____ Excerpt
Reclamation and Mine Closure Obligations

 

The Surface Mining Control and Reclamation Act establishes operational, reclamation and closure standards for all aspects of surface mining as well as most aspects of deep mining. CONSOL Energy accrues for the costs of current mine disturbance and final mine closure, including the cost of treating mine water discharge where necessary. Estimates of our total reclamation and mine-closing liabilities, which are based upon permit requirements and CONSOL Energy engineering expertise related to these requirements, including the current portion, were approximately $391 million at December 31, 2002. This liability is reviewed annually by CONSOL Energy management and engineers. The estimated liability can significantly change if actual costs vary from assumptions or if governmental regulations change significantly.
________
____ Information shown
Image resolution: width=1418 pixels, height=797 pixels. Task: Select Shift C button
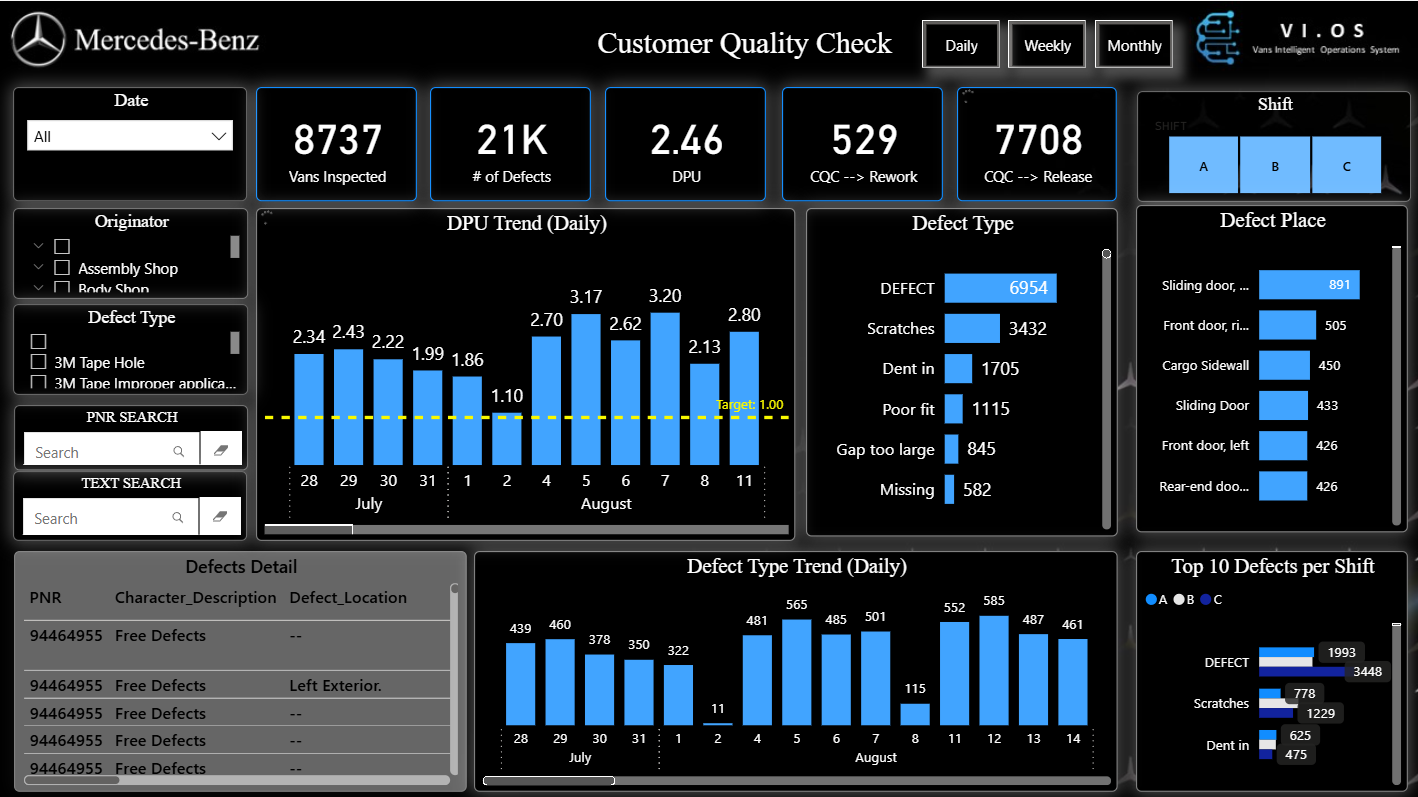click(1347, 164)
________
■ Your task ■
Print the reclamation and mine closure excerpt in full, word for word.

■ Response to this task ■
Reclamation and Mine Closure Obligations

 

The Surface Mining Control and Reclamation Act establishes operational, reclamation and closure standards for all aspects of surface mining as well as most aspects of deep mining. CONSOL Energy accrues for the costs of current mine disturbance and final mine closure, including the cost of treating mine water discharge where necessary. Estimates of our total reclamation and mine-closing liabilities, which are based upon permit requirements and CONSOL Energy engineering expertise related to these requirements, including the current portion, were approximately $391 million at December 31, 2002. This liability is reviewed annually by CONSOL Energy management and engineers. The estimated liability can significantly change if actual costs vary from assumptions or if governmental regulations change significantly.